**TO DO:**
Change "Screen dimensions" to "Screen size" wherever it appears in the material below, and reproduce the rest of the lines without any other change.

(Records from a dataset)
- - -

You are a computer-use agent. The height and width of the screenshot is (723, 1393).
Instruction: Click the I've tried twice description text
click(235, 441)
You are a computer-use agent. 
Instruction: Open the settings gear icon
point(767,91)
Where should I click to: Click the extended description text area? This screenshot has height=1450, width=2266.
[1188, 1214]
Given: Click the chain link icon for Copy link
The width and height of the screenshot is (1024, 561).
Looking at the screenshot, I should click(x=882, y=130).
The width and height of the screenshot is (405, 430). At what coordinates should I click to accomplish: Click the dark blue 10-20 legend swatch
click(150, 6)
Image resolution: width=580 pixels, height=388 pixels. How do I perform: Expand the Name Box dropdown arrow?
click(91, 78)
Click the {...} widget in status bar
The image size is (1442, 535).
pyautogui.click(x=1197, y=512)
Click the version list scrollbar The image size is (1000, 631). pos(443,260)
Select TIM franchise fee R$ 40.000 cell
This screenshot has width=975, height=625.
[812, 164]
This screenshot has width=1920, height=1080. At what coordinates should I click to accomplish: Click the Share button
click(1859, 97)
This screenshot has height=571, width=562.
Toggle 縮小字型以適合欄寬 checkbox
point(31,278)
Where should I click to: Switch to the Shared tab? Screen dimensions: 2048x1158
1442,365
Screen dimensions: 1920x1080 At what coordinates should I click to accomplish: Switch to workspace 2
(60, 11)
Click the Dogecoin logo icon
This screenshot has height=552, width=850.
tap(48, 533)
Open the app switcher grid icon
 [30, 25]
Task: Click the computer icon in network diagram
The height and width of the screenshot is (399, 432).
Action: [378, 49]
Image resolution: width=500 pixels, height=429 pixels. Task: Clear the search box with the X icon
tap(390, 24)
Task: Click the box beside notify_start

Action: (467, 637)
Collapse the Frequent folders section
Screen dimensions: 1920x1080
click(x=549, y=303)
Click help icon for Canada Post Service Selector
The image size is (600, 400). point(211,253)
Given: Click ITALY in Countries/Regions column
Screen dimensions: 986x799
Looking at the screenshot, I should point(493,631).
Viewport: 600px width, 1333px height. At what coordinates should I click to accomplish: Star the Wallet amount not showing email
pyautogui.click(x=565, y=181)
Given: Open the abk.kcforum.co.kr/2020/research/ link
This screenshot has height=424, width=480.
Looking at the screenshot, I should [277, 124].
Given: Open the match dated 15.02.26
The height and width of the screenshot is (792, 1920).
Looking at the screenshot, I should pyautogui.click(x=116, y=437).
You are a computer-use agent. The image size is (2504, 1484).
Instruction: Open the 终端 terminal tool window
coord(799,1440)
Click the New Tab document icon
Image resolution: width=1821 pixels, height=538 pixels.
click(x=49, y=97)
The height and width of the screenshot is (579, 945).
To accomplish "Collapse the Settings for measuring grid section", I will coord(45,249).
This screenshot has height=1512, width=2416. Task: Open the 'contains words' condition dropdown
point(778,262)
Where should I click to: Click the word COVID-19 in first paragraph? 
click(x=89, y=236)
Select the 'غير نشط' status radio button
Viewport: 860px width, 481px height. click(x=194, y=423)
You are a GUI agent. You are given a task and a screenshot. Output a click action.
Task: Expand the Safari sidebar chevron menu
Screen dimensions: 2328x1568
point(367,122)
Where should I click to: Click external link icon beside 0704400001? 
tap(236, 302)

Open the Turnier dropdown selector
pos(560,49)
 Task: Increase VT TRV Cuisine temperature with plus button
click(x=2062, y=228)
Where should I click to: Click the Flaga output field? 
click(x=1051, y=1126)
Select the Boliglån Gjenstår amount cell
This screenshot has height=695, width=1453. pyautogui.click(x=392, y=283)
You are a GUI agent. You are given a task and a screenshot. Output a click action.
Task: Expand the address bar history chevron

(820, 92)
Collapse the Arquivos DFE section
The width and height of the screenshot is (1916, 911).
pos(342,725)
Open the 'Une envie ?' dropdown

- - -

**EXPECTED OUTPUT:**
You are a computer-use agent. The height and width of the screenshot is (723, 1393).
Instruction: Click the I've tried twice description text
click(235, 441)
You are a computer-use agent. 
Instruction: Open the settings gear icon
point(767,91)
Where should I click to: Click the extended description text area? This screenshot has height=1450, width=2266.
[1188, 1214]
Given: Click the chain link icon for Copy link
The width and height of the screenshot is (1024, 561).
Looking at the screenshot, I should click(x=882, y=130).
The width and height of the screenshot is (405, 430). At what coordinates should I click to accomplish: Click the dark blue 10-20 legend swatch
click(150, 6)
Image resolution: width=580 pixels, height=388 pixels. How do I perform: Expand the Name Box dropdown arrow?
click(91, 78)
Click the {...} widget in status bar
The image size is (1442, 535).
pyautogui.click(x=1197, y=512)
Click the version list scrollbar The image size is (1000, 631). pos(443,260)
Select TIM franchise fee R$ 40.000 cell
This screenshot has width=975, height=625.
[812, 164]
This screenshot has width=1920, height=1080. At what coordinates should I click to accomplish: Click the Share button
click(1859, 97)
This screenshot has height=571, width=562.
Toggle 縮小字型以適合欄寬 checkbox
point(31,278)
Where should I click to: Switch to the Shared tab? Screen size: 2048x1158
1442,365
Screen size: 1920x1080 At what coordinates should I click to accomplish: Switch to workspace 2
(60, 11)
Click the Dogecoin logo icon
This screenshot has height=552, width=850.
tap(48, 533)
Open the app switcher grid icon
 [30, 25]
Task: Click the computer icon in network diagram
The height and width of the screenshot is (399, 432).
Action: [378, 49]
Image resolution: width=500 pixels, height=429 pixels. Task: Clear the search box with the X icon
tap(390, 24)
Task: Click the box beside notify_start

Action: (467, 637)
Collapse the Frequent folders section
Screen size: 1920x1080
click(x=549, y=303)
Click help icon for Canada Post Service Selector
The image size is (600, 400). point(211,253)
Given: Click ITALY in Countries/Regions column
Screen size: 986x799
Looking at the screenshot, I should point(493,631).
Viewport: 600px width, 1333px height. At what coordinates should I click to accomplish: Star the Wallet amount not showing email
pyautogui.click(x=565, y=181)
Given: Open the abk.kcforum.co.kr/2020/research/ link
This screenshot has height=424, width=480.
Looking at the screenshot, I should [277, 124].
Given: Open the match dated 15.02.26
The height and width of the screenshot is (792, 1920).
Looking at the screenshot, I should pyautogui.click(x=116, y=437).
You are a computer-use agent. The image size is (2504, 1484).
Instruction: Open the 终端 terminal tool window
coord(799,1440)
Click the New Tab document icon
Image resolution: width=1821 pixels, height=538 pixels.
click(x=49, y=97)
The height and width of the screenshot is (579, 945).
To accomplish "Collapse the Settings for measuring grid section", I will coord(45,249).
This screenshot has height=1512, width=2416. Task: Open the 'contains words' condition dropdown
point(778,262)
Where should I click to: Click the word COVID-19 in first paragraph? 
click(x=89, y=236)
Select the 'غير نشط' status radio button
Viewport: 860px width, 481px height. click(x=194, y=423)
You are a GUI agent. You are given a task and a screenshot. Output a click action.
Task: Expand the Safari sidebar chevron menu
Screen size: 2328x1568
point(367,122)
Where should I click to: Click external link icon beside 0704400001? 
tap(236, 302)

Open the Turnier dropdown selector
pos(560,49)
 Task: Increase VT TRV Cuisine temperature with plus button
click(x=2062, y=228)
Where should I click to: Click the Flaga output field? 
click(x=1051, y=1126)
Select the Boliglån Gjenstår amount cell
This screenshot has height=695, width=1453. pyautogui.click(x=392, y=283)
You are a GUI agent. You are given a task and a screenshot. Output a click action.
Task: Expand the address bar history chevron

(820, 92)
Collapse the Arquivos DFE section
The width and height of the screenshot is (1916, 911).
pos(342,725)
Open the 'Une envie ?' dropdown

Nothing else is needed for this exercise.